About this task: Reproduce exactly the lines of the material beneath, from the line that contains "Saúde (122, 508)" to the line that contains "Apply Now (966, 31)", both included, and no other lines.
◆ ◆ ◆
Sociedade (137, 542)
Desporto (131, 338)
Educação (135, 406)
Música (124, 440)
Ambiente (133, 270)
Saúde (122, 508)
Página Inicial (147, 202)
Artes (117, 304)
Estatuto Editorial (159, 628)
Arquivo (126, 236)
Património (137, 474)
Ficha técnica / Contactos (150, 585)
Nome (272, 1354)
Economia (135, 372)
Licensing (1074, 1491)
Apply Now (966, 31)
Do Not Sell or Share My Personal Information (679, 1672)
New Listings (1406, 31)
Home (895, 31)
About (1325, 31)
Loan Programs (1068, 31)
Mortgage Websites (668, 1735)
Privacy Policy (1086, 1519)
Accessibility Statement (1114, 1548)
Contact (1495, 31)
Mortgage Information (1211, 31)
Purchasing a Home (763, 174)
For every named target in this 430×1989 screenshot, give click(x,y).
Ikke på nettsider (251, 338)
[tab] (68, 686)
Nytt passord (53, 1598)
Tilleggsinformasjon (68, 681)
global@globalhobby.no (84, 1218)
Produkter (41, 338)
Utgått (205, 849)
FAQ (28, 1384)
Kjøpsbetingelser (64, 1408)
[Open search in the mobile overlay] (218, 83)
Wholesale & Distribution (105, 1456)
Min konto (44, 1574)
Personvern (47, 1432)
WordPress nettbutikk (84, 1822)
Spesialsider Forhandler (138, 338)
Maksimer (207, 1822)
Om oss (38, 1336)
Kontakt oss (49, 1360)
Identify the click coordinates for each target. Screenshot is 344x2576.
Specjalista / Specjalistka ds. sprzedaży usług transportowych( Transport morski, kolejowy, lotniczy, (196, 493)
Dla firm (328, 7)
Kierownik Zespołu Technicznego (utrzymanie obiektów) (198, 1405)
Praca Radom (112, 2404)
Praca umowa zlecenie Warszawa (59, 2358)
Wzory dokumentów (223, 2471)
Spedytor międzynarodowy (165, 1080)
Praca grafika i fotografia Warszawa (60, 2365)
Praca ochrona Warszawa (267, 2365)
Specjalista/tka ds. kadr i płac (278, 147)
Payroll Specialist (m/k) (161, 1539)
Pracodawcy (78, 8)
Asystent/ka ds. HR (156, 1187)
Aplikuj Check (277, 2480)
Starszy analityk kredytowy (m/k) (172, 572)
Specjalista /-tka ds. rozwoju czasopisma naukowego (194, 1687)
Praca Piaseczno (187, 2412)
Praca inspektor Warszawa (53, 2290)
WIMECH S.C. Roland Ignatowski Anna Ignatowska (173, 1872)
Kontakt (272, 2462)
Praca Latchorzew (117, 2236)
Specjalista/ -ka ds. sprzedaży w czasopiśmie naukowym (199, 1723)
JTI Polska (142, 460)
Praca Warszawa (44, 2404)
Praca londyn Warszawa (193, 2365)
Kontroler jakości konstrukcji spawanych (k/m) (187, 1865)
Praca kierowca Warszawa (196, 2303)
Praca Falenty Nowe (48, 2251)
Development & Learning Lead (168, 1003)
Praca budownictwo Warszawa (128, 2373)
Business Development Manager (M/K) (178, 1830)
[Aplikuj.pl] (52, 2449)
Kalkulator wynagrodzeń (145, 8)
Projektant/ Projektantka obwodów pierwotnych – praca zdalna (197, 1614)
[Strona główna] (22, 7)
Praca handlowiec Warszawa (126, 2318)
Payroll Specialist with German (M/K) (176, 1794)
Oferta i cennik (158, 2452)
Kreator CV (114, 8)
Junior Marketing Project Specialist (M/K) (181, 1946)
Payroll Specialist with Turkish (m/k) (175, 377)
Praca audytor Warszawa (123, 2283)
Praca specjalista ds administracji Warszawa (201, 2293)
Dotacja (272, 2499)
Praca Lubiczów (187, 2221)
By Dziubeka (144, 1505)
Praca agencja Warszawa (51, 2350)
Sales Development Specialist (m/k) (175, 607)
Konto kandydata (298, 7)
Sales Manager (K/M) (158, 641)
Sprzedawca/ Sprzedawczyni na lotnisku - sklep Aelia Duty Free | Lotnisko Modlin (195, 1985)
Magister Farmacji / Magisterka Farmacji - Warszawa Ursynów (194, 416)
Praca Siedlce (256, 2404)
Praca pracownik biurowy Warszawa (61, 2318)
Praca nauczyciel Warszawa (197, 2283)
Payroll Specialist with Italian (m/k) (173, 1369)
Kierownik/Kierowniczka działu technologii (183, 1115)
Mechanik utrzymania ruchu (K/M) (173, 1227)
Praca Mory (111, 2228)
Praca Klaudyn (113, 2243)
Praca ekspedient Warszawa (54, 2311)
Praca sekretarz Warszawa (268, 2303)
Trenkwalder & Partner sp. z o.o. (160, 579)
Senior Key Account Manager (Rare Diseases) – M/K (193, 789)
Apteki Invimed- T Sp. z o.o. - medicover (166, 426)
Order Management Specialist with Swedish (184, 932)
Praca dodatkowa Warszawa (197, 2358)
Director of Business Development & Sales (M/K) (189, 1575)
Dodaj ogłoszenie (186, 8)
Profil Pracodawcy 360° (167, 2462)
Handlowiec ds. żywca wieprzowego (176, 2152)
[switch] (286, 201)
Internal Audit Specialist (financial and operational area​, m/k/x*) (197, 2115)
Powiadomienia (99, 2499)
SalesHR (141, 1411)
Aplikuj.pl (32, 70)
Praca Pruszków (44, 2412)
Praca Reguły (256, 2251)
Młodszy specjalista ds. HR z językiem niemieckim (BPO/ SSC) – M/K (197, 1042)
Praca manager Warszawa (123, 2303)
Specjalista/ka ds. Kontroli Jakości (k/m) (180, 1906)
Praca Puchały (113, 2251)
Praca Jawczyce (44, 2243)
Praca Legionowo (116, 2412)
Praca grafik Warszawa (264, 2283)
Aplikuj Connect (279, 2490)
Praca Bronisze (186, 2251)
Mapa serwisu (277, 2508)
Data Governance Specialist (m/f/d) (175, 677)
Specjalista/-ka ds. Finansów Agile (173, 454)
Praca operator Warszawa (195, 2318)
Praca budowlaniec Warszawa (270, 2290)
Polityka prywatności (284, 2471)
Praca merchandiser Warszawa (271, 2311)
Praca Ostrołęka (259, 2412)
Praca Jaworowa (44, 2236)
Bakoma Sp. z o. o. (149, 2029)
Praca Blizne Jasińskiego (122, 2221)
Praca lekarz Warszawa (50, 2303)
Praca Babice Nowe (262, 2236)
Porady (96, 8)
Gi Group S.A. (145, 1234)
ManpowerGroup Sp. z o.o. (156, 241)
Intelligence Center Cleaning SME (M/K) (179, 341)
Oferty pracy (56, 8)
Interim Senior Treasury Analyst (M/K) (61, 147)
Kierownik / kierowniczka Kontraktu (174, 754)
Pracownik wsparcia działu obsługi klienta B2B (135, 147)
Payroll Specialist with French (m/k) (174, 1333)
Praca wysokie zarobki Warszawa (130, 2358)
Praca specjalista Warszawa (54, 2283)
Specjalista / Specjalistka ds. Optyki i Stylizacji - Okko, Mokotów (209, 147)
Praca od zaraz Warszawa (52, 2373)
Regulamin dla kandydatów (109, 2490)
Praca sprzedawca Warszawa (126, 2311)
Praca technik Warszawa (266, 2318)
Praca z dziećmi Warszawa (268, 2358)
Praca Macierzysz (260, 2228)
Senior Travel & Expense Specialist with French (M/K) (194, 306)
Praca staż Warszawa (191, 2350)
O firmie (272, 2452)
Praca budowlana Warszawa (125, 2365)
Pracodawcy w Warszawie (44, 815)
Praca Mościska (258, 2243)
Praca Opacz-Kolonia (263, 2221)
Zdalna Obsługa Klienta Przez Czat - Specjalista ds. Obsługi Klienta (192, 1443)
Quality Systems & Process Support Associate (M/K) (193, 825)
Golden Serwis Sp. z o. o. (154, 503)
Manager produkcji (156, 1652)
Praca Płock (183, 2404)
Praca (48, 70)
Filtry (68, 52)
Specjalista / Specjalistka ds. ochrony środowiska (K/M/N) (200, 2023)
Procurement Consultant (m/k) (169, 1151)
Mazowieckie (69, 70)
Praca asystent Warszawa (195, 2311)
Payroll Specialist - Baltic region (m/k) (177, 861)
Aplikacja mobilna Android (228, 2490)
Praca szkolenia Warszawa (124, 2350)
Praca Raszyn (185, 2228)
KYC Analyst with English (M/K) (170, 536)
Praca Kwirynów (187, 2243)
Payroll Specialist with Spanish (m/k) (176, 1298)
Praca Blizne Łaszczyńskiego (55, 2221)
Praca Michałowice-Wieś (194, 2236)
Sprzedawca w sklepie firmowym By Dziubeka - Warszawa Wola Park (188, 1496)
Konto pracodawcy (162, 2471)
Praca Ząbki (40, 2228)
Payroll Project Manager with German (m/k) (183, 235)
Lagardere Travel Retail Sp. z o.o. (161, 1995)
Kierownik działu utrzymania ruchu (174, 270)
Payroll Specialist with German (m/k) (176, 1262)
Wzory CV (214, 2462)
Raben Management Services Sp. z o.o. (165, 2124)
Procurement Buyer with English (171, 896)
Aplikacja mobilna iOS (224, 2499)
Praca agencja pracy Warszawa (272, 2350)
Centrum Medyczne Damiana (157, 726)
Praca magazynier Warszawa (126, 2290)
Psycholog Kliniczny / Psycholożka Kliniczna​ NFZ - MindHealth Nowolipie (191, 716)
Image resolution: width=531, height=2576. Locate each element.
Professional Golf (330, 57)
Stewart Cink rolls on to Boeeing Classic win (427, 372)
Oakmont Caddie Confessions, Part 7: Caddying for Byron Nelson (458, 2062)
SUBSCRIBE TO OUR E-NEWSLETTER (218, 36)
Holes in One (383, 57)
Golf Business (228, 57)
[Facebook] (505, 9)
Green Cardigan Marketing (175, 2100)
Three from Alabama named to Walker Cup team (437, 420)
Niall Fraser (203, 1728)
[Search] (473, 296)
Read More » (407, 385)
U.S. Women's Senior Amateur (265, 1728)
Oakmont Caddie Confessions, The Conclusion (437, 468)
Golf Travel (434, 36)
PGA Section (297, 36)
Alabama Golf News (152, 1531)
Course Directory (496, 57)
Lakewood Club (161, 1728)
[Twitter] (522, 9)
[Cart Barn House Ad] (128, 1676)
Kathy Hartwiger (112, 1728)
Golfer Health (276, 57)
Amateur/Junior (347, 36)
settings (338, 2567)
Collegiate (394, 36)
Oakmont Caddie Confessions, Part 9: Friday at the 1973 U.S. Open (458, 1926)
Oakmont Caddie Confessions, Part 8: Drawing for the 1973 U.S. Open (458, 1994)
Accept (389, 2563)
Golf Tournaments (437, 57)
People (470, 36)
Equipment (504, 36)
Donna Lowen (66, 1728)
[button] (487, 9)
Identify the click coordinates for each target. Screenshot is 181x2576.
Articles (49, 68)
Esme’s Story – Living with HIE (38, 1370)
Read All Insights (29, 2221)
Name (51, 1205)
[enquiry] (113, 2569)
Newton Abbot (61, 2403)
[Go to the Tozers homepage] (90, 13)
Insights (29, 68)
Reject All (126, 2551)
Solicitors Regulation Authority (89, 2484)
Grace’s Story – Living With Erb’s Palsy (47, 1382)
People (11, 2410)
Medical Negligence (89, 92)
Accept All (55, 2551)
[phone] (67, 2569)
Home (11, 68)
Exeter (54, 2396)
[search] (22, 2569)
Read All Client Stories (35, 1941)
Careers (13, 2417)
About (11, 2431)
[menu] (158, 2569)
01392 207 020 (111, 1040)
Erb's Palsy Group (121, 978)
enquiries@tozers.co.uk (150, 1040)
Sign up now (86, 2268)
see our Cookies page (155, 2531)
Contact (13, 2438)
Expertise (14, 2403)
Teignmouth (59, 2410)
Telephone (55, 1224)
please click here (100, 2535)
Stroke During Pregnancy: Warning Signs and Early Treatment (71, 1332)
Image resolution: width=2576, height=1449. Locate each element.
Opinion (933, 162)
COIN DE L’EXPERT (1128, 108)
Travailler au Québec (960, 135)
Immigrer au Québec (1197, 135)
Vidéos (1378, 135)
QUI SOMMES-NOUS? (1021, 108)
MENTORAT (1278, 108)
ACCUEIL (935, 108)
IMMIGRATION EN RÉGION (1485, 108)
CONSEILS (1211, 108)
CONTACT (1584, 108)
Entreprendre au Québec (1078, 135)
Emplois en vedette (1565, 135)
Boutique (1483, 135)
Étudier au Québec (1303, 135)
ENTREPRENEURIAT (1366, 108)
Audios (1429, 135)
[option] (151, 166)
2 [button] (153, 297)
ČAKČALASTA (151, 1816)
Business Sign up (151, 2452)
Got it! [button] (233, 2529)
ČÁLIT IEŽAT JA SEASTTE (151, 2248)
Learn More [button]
◆ ◆ ◆
Response box:
Saúde (122, 508)
Página Inicial (147, 202)
Artes (117, 304)
Estatuto Editorial (159, 628)
Arquivo (126, 236)
Património (137, 474)
Ficha técnica / Contactos (150, 585)
Nome (272, 1354)
Economia (135, 372)
Licensing (1074, 1491)
Apply Now (966, 31)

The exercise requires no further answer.